I've run across a few things while playing with rules_license integration. I'm not sure if these are worthy of their own issue in the repository or not. I''ve got the ball rolling on my end for a corporate CLA approval, so I didn't think I should open up my own issues until that is completed. In some cases, these are POCs and are expected to have short-comings. But should there be an issue opened for the final design/implementation?

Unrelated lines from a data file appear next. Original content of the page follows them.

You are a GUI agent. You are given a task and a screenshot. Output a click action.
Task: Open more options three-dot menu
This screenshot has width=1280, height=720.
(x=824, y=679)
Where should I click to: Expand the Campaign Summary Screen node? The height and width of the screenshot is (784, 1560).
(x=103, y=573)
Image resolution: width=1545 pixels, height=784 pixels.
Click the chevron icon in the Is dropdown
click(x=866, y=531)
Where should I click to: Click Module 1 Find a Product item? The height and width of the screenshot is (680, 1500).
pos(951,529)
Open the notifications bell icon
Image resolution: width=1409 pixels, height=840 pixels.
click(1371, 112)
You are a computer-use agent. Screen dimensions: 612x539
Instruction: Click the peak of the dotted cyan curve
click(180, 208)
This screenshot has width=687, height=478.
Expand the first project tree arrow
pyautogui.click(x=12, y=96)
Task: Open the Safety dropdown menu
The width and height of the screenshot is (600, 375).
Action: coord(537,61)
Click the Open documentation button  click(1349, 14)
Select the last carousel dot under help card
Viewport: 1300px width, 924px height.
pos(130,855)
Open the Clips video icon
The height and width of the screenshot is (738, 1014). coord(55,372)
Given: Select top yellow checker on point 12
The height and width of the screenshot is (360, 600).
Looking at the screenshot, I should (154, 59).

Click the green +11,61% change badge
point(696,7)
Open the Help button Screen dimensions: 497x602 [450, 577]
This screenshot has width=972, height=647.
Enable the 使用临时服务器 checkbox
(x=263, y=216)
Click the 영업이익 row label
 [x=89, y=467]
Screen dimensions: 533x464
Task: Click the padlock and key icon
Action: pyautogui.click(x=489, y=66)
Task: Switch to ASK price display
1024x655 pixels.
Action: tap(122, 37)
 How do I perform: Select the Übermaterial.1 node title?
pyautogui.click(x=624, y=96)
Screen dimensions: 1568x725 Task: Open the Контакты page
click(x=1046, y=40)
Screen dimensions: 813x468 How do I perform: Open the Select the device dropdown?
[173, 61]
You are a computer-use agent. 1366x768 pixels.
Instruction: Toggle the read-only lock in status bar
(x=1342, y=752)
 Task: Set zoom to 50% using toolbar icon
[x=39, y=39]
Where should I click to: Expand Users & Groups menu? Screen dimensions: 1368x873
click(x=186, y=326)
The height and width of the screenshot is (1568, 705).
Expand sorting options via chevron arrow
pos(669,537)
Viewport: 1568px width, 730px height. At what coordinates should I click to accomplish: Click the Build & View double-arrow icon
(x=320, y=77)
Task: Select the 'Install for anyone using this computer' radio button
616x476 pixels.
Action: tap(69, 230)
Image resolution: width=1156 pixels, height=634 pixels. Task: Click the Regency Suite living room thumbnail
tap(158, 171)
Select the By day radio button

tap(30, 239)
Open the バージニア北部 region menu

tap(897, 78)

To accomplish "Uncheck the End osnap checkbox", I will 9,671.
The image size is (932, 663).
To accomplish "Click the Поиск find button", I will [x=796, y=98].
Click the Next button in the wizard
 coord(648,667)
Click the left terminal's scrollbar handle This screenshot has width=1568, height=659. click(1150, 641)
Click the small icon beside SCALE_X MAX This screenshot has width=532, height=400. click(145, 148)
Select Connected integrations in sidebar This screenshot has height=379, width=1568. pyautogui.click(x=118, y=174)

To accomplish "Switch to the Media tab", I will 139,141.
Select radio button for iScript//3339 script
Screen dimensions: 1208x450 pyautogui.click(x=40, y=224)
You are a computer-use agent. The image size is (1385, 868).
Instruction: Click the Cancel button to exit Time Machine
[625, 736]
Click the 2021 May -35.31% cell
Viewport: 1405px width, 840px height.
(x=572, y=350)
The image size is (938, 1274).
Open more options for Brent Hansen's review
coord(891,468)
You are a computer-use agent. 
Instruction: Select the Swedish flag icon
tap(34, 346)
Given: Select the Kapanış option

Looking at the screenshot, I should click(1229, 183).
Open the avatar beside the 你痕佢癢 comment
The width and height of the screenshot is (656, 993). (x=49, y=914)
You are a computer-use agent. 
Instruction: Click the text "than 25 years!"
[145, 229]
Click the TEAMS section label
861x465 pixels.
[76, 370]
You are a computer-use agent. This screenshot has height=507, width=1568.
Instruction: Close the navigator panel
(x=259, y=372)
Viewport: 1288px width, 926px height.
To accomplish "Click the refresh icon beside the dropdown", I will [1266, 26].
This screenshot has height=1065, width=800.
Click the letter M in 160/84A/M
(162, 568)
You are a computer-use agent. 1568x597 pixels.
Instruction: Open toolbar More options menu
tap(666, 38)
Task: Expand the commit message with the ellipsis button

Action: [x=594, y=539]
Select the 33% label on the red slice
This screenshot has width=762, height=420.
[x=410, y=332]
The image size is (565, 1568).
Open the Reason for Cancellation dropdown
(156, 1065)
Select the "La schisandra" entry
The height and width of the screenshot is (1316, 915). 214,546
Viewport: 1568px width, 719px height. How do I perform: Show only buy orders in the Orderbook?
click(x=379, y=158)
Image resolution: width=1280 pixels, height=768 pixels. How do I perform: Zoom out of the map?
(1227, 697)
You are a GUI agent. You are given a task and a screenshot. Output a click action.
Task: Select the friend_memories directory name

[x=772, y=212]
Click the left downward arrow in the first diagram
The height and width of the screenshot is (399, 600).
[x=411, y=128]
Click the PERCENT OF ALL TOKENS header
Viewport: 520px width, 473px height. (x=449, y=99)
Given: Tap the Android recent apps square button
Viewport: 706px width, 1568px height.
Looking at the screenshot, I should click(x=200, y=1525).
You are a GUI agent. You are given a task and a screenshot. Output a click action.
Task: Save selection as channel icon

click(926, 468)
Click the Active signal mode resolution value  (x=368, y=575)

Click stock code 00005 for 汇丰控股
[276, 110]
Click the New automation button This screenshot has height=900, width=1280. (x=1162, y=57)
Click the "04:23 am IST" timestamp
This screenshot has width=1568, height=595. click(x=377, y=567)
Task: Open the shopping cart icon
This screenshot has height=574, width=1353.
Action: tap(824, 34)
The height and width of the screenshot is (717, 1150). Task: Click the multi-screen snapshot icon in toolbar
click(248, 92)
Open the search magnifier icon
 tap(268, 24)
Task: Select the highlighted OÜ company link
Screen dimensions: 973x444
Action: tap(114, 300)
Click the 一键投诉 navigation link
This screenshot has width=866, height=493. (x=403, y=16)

a. If there are no licenses applied in the dependency chain, then gathering fails with a backtrace and error message:
...
File ".../external/rules_license/rules_gathering/gather_metadata.bzl", line 275, column 35, in metadata_info_to_json
for mi in sorted(metadata_info.other_metadata.to_list(), key = lambda x: x.label):
Error: 'TransitiveMetadataInfo' value has no field or method 'other_metadata'
Available attributes: deps, licenses, traces
I wouldn't necessarily expect default_applicable_licenses to extend beyond the current BUILD file, so this means a license must be applied at any BUILD file for a given desired dependency of a generate_sbom rule. Note that applying a package_info (but not license) is insufficient as well and results in the same backtrace and error message.
b. sample POC script write_sbom.py only deals with the first dependency of the generate_sbom rule (I'm presuming the json array is emitted in the same order as the deps in the generate_sbom rule). furthermore, if multiple package_infos are defined within the same bazel_package, the last one wins as far as the generate_sbom output is concerned. This seems to be caused by write_sbom.py aggregating by bazel_package, when it should perhaps be aggregating by actual defined package_info (as identified by the tuple package_name, package_version). This problem is seen whether or not there are multiple licenses in the bazel_package. note that the source json <blah>.sbom_licenses_info.json seems to have all the distinct data available.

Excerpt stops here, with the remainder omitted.